'''
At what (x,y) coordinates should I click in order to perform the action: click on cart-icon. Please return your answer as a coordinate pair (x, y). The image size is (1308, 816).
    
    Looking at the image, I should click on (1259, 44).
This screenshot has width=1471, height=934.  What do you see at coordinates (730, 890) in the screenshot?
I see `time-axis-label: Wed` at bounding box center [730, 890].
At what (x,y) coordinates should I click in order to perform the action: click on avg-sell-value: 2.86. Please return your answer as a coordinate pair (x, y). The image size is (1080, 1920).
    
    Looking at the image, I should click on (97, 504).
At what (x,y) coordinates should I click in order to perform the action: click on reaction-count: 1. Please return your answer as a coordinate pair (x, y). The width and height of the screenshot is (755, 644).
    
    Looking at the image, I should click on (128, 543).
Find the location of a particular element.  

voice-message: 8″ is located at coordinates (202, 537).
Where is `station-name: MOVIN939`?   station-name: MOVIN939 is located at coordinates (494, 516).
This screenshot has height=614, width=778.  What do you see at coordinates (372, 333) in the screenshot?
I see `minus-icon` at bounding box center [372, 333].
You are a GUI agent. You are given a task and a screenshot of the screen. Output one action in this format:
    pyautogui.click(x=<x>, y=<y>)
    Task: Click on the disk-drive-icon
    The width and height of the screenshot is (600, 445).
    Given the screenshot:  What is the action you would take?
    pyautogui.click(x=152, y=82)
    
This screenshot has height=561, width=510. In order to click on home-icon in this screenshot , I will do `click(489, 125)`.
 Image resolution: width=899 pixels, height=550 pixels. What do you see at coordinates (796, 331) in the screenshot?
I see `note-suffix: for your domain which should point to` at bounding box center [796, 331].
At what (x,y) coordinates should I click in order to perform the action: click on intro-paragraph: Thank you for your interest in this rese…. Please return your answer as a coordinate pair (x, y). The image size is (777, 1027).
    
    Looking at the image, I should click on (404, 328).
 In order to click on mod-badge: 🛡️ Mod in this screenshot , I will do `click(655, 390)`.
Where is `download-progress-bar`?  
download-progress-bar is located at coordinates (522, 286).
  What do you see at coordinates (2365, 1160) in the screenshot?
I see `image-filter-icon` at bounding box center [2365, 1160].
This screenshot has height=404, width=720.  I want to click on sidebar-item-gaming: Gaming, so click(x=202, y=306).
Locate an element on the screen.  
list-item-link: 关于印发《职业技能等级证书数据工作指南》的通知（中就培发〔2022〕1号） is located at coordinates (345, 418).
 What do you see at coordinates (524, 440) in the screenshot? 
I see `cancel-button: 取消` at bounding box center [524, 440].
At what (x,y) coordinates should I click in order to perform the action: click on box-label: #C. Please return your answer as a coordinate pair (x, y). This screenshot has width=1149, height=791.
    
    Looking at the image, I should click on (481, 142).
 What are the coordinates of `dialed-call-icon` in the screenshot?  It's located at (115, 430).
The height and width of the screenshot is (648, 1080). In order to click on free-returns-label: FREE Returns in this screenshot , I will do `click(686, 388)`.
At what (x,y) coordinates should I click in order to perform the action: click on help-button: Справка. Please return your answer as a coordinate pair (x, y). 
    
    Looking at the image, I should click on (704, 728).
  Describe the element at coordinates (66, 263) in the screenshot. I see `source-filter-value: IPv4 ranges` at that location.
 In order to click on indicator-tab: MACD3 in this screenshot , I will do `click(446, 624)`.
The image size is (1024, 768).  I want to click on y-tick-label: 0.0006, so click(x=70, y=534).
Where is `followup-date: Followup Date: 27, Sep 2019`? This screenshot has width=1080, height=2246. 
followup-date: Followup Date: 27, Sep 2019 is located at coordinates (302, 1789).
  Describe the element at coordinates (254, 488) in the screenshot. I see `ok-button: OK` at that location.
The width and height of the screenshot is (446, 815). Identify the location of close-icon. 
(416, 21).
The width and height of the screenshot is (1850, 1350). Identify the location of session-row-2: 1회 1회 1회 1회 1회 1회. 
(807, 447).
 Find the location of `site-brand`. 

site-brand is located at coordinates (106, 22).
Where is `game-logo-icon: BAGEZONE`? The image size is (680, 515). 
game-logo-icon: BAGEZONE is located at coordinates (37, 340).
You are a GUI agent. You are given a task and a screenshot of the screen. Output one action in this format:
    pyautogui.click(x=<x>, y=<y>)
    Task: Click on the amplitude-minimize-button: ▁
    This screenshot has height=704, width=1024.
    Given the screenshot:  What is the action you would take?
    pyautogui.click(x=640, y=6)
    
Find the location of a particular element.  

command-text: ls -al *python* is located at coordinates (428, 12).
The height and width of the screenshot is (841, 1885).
'''
_Your objective_
Rewrite every line of the listing above as a numbered list, skipping blank lines.

_Solution for this problem_
1. At what (x,y) coordinates should I click in order to perform the action: click on cart-icon. Please return your answer as a coordinate pair (x, y). The image size is (1308, 816).
2.     Looking at the image, I should click on (1259, 44).
3. This screenshot has width=1471, height=934.  What do you see at coordinates (730, 890) in the screenshot?
4. I see `time-axis-label: Wed` at bounding box center [730, 890].
5. At what (x,y) coordinates should I click in order to perform the action: click on avg-sell-value: 2.86. Please return your answer as a coordinate pair (x, y). The image size is (1080, 1920).
6.     Looking at the image, I should click on (97, 504).
7. At what (x,y) coordinates should I click in order to perform the action: click on reaction-count: 1. Please return your answer as a coordinate pair (x, y). The width and height of the screenshot is (755, 644).
8.     Looking at the image, I should click on (128, 543).
9. Find the location of a particular element.  
10. voice-message: 8″ is located at coordinates (202, 537).
11. Where is `station-name: MOVIN939`?   station-name: MOVIN939 is located at coordinates (494, 516).
12. This screenshot has height=614, width=778.  What do you see at coordinates (372, 333) in the screenshot?
13. I see `minus-icon` at bounding box center [372, 333].
14. You are a GUI agent. You are given a task and a screenshot of the screen. Output one action in this format:
15.     pyautogui.click(x=<x>, y=<y>)
16.     Task: Click on the disk-drive-icon
17.     The width and height of the screenshot is (600, 445).
18.     Given the screenshot:  What is the action you would take?
19.     pyautogui.click(x=152, y=82)
20. This screenshot has height=561, width=510. In order to click on home-icon in this screenshot , I will do `click(489, 125)`.
21.  Image resolution: width=899 pixels, height=550 pixels. What do you see at coordinates (796, 331) in the screenshot?
22. I see `note-suffix: for your domain which should point to` at bounding box center [796, 331].
23. At what (x,y) coordinates should I click in order to perform the action: click on intro-paragraph: Thank you for your interest in this rese…. Please return your answer as a coordinate pair (x, y). The image size is (777, 1027).
24.     Looking at the image, I should click on (404, 328).
25.  In order to click on mod-badge: 🛡️ Mod in this screenshot , I will do `click(655, 390)`.
26. Where is `download-progress-bar`?  
27. download-progress-bar is located at coordinates (522, 286).
28.   What do you see at coordinates (2365, 1160) in the screenshot?
29. I see `image-filter-icon` at bounding box center [2365, 1160].
30. This screenshot has height=404, width=720.  I want to click on sidebar-item-gaming: Gaming, so click(x=202, y=306).
31. Locate an element on the screen.  
32. list-item-link: 关于印发《职业技能等级证书数据工作指南》的通知（中就培发〔2022〕1号） is located at coordinates (345, 418).
33.  What do you see at coordinates (524, 440) in the screenshot? 
34. I see `cancel-button: 取消` at bounding box center [524, 440].
35. At what (x,y) coordinates should I click in order to perform the action: click on box-label: #C. Please return your answer as a coordinate pair (x, y). This screenshot has width=1149, height=791.
36.     Looking at the image, I should click on (481, 142).
37.  What are the coordinates of `dialed-call-icon` in the screenshot?  It's located at (115, 430).
38. The height and width of the screenshot is (648, 1080). In order to click on free-returns-label: FREE Returns in this screenshot , I will do `click(686, 388)`.
39. At what (x,y) coordinates should I click in order to perform the action: click on help-button: Справка. Please return your answer as a coordinate pair (x, y). 
40.     Looking at the image, I should click on (704, 728).
41.   Describe the element at coordinates (66, 263) in the screenshot. I see `source-filter-value: IPv4 ranges` at that location.
42.  In order to click on indicator-tab: MACD3 in this screenshot , I will do `click(446, 624)`.
43. The image size is (1024, 768).  I want to click on y-tick-label: 0.0006, so click(x=70, y=534).
44. Where is `followup-date: Followup Date: 27, Sep 2019`? This screenshot has width=1080, height=2246. 
45. followup-date: Followup Date: 27, Sep 2019 is located at coordinates (302, 1789).
46.   Describe the element at coordinates (254, 488) in the screenshot. I see `ok-button: OK` at that location.
47. The width and height of the screenshot is (446, 815). Identify the location of close-icon. 
48. (416, 21).
49. The width and height of the screenshot is (1850, 1350). Identify the location of session-row-2: 1회 1회 1회 1회 1회 1회. 
50. (807, 447).
51.  Find the location of `site-brand`. 
52. site-brand is located at coordinates (106, 22).
53. Where is `game-logo-icon: BAGEZONE`? The image size is (680, 515). 
54. game-logo-icon: BAGEZONE is located at coordinates (37, 340).
55. You are a GUI agent. You are given a task and a screenshot of the screen. Output one action in this format:
56.     pyautogui.click(x=<x>, y=<y>)
57.     Task: Click on the amplitude-minimize-button: ▁
58.     This screenshot has height=704, width=1024.
59.     Given the screenshot:  What is the action you would take?
60.     pyautogui.click(x=640, y=6)
61. Find the location of a particular element.  
62. command-text: ls -al *python* is located at coordinates (428, 12).
63. The height and width of the screenshot is (841, 1885).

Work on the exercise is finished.